*WHAT THIS TASK INVOLVES:*
Go through the entries below. Copy out every line that contains "slider".

[[ DATASET EXCERPTS open ]]

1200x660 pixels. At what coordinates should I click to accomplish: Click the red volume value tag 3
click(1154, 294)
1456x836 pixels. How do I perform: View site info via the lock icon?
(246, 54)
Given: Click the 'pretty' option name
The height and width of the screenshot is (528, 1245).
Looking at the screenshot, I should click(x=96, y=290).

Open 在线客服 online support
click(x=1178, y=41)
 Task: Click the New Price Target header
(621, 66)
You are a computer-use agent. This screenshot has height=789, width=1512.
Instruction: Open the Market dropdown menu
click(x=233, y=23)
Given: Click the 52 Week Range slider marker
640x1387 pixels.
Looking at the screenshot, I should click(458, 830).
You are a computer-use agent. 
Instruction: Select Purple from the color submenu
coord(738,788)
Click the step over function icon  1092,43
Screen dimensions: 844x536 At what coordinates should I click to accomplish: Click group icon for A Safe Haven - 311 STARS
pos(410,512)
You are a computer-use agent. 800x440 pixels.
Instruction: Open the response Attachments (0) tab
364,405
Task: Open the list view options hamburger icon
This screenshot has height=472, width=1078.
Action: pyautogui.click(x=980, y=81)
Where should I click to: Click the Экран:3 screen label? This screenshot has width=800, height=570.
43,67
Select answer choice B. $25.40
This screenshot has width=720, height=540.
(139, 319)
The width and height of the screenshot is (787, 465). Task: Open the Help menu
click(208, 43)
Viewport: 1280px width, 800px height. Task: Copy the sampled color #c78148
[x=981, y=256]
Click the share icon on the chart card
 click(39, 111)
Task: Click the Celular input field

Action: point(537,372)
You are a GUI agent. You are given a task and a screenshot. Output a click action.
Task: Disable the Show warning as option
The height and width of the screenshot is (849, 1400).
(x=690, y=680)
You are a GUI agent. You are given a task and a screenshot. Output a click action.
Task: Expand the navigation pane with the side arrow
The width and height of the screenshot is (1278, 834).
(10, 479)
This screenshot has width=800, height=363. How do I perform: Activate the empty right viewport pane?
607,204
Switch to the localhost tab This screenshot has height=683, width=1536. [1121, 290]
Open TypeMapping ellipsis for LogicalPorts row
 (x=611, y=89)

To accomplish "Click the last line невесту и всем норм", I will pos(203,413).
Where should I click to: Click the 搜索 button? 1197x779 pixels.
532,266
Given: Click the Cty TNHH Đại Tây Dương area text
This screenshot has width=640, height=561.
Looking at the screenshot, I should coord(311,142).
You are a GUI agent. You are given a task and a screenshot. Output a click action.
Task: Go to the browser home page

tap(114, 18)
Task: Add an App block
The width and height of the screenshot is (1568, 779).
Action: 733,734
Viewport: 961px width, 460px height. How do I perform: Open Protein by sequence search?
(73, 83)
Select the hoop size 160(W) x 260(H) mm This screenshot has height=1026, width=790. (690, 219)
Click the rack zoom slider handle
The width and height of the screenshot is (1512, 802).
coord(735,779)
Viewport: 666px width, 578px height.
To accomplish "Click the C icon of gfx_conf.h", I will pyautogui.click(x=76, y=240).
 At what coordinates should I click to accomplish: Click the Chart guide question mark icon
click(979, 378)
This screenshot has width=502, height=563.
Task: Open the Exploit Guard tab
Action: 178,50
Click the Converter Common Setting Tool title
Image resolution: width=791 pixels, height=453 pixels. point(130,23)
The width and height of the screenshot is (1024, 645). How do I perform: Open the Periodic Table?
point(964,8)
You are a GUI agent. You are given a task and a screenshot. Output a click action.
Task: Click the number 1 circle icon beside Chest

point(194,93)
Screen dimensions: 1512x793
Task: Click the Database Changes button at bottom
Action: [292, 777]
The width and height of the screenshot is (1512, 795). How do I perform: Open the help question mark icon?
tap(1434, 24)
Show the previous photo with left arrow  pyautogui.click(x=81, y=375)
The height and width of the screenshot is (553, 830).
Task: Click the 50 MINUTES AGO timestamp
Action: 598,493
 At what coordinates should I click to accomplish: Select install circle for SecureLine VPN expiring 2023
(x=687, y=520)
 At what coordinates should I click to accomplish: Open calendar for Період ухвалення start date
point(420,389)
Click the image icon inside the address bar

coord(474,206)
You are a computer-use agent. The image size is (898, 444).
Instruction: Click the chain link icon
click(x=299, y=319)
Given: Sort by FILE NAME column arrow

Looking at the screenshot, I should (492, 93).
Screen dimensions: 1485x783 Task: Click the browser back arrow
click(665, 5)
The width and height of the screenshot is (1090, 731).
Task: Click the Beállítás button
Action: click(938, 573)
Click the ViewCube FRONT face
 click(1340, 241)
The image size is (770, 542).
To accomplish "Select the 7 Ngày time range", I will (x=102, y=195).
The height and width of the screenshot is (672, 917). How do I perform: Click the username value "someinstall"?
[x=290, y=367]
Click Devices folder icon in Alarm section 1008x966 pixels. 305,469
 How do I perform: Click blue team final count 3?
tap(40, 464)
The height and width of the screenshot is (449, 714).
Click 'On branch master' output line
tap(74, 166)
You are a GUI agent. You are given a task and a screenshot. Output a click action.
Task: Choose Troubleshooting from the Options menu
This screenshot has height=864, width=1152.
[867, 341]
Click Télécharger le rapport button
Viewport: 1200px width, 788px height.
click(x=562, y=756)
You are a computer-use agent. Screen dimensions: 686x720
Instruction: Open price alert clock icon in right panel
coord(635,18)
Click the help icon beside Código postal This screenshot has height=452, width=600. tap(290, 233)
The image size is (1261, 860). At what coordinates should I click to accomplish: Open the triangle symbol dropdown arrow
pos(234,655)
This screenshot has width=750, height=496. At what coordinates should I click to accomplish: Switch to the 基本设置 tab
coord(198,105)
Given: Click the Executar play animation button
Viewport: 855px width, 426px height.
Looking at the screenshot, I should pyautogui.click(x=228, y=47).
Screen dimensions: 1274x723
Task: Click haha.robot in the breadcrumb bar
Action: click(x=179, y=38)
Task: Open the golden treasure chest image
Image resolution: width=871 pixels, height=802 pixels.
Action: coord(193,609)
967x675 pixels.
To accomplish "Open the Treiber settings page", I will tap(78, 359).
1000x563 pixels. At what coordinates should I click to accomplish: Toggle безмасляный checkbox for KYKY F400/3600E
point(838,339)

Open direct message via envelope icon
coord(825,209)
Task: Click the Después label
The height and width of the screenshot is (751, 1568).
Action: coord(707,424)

[[ DATASET EXCERPTS closed ]]

*SOLVED PROBLEM:*
Given: Click the 52 Week Range slider marker
Click the rack zoom slider handle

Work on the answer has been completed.